In previous articles we have talked about the downsides of being at full capacity. We have talked about how capacity blockages inhibit growth and how to remove them. This is built on the assumption that practices naturally will grow and that they want to as well. Today, we’ll discuss the two different ways practices choose to plateau and the results that follow.
The “Sweet Spot”
Whenever you run into capacity, whatever your capacity is, I call that a ‘sweet spot’. People like to stay in sweet spots because the profit per effort at sweet spots is high. Also it usually requires an investment to get beyond this sweet spot. So people tend to like to stay in a sweet spot.
There’s nothing wrong with saying: “I’m enjoying what I am doing.
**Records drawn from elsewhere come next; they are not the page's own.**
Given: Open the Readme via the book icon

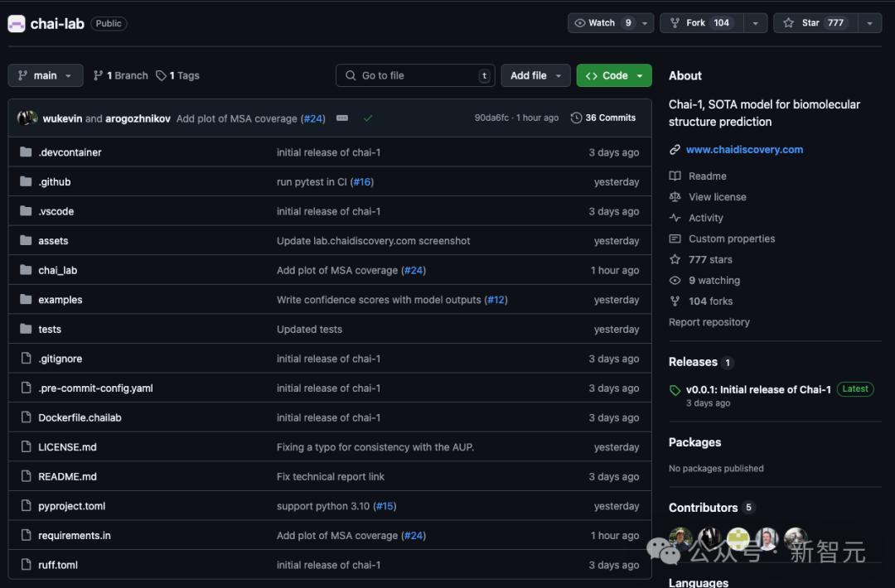Looking at the screenshot, I should coord(675,176).
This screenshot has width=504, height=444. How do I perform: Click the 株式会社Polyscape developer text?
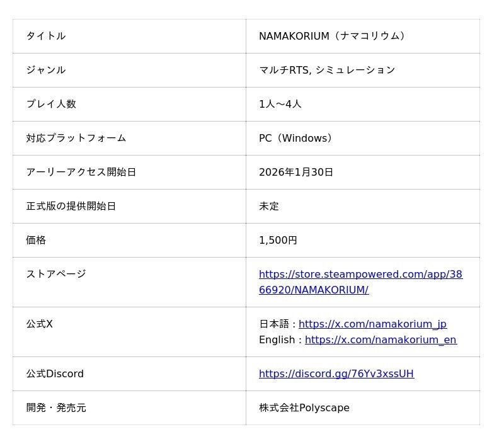304,408
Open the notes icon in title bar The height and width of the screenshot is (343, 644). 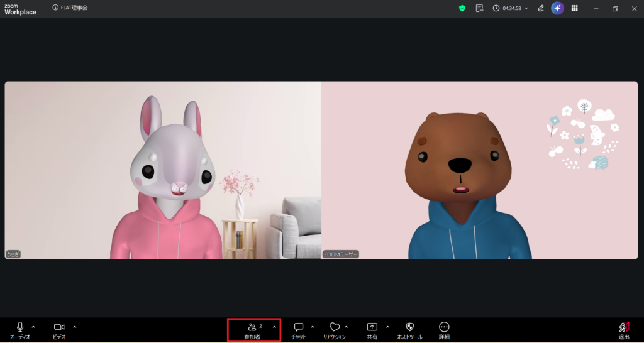click(x=480, y=8)
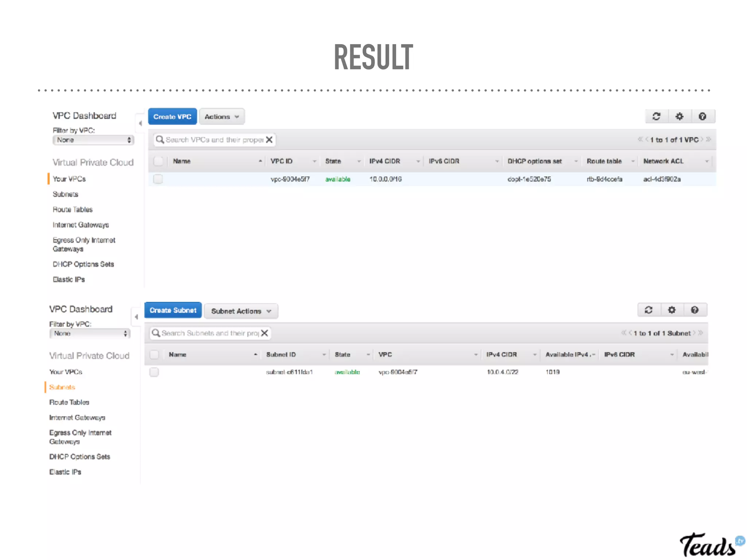Toggle select-all checkbox in VPC table header

click(x=158, y=161)
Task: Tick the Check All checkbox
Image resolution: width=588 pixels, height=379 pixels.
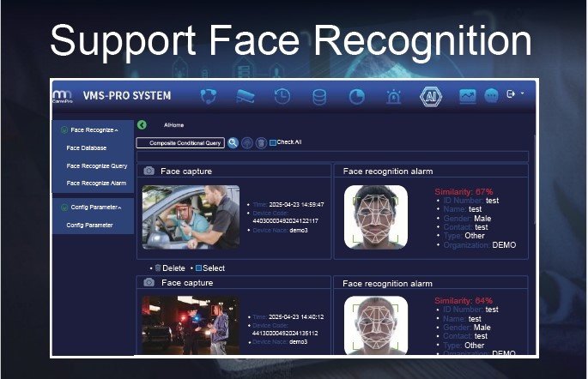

Right here is good enough.” This is one perspective but more frequently, I find practices that are capacity blocked and try to eke a little bit more out of what they’ve got. These practices would do so much better if they just broke out and did one thing to eliminate a capacity blockage.
As the expression goes, you can’t have your cake and eat it too. Either you can be satisfied with your practice as it is or you need to make the necessary investments to grow. Eking out minor improvements will not get you the results you desire.
Weeding Out Dentistry
As practices get nearer and nearer their capacity, some get very good at weeding out less productive dentistry. They end up focusing more on the higher productivity in dentistry.
But that’s not what usually happens. Usually what happens is that you get mired in busyness and you are not as productive. Decreasing demand because you don’t have enough capacity isn’t a great strategy.
As I said before, practices will naturally grow until something stops them from growing and what usually stops the growth is something that we’re doing. So choose to be happy where you are (assuming this is an option financially) or make the investments to grow. Any other move will not give you the results you wish to achieve.